Colour should be used sparingly.

Overuse of colour reduces signal clarity.

Typography

Typography should follow a clear hierarchy.

Recommended order:

• Page Title
• Section Title
• Card Metric Value
• Card Title
• Panel Title
• Table Labels

Metric values should be visually stronger than labels.

This ensures quick readability.

Tables Inside Panels

Tables should remain readable and structured.

Tables may include:

• Name
• Status
• Stage
• Metric Value
• Date Updated

Tables must avoid excessive columns or dense text.

The goal is quick scanning.

Panel Interaction Rules

Panels may allow limited interactions such as:

• sorting
• filtering
• time window selection

Panels must not perform operational actions unless explicitly approved by governance.

HeadOffice pages remain primarily observational.

Design Consistency Rule

All cards and panels across the HeadOffice interface must follow the same design language.

This ensures that:

• new pages integrate smoothly
• Brain pages feel unified
• the system feels intentional

Ad-hoc visual designs must be avoided.

WordPress Constraint Rule

The HeadOffice UI currently exists inside WordPress admin.

This means the interface must operate within certain technical constraints.

However, the UI must still aim for the experience of a modern internal system dashboard.

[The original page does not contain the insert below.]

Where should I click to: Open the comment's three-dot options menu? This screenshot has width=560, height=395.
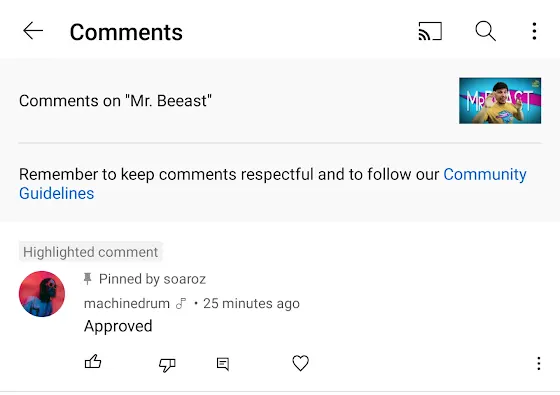click(x=539, y=364)
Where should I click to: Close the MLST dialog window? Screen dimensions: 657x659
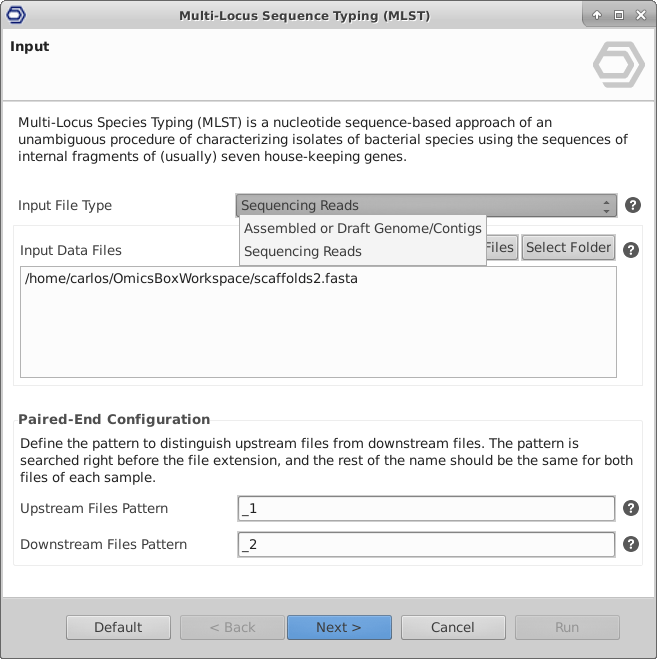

Even inside WordPress, the system must feel deliberate and professional.

Future Design Evolution

Future improvements may include:

• interactive data visualisations
• heatmaps
• pipeline flow diagrams
• advanced alert dashboards
• executive summary automation

These features require separate structural approval.

The card and panel standard remains the foundation of all UI development.

Final Rule

Cards and panels are the building blocks of the HeadOffice interface.

They must remain:

• consistent
• structured
• clear
• professional

A disciplined design system ensures that MWMS continues to feel like a governed intelligence platform, not a loose collection of dashboards.

Drift Protection

The system must prevent:

• cards becoming overloaded mini-reports
• panels drifting into inconsistent layouts across pages
• Brain dashboards using conflicting component logic
• visual decoration overriding signal clarity
• operational controls being embedded into observational components without approval
• future UI additions ignoring the shared design language

Cards and panels must remain predictable, readable, and governance-safe.

Architectural Intent

HeadOffice UI – Card & Panel Design Standard exists to define the foundational component language for MWMS dashboard surfaces.

Its role is to ensure that summary signals and deeper intelligence areas are presented through a consistent, professional structure so the HeadOffice interface feels unified, readable, and intentionally governed across all Brain pages.

Change Log

Version: v1.1
Date: 2026-03-15
Author: MWMS HeadOffice
Change: Rebuilt page to align with the locked MWMS document standard for this cleanup pass. Preserved the original purpose, component roles, card and panel rules, hierarchy, spacing guidance, status and colour rules, typography guidance, interaction limits, WordPress constraint rule, future design evolution note, and final principle. Added standard document header, Parent field, Scope, Definition / Rules structure, Drift Protection, and Architectural Intent sections.

Version: v1.0
Date: 2026-03-13
Author: MWMS HeadOffice
Change: Initial creation of HeadOffice UI – Card & Panel Design Standard defining the visual and structural standards for cards and panels used across the HeadOffice interface.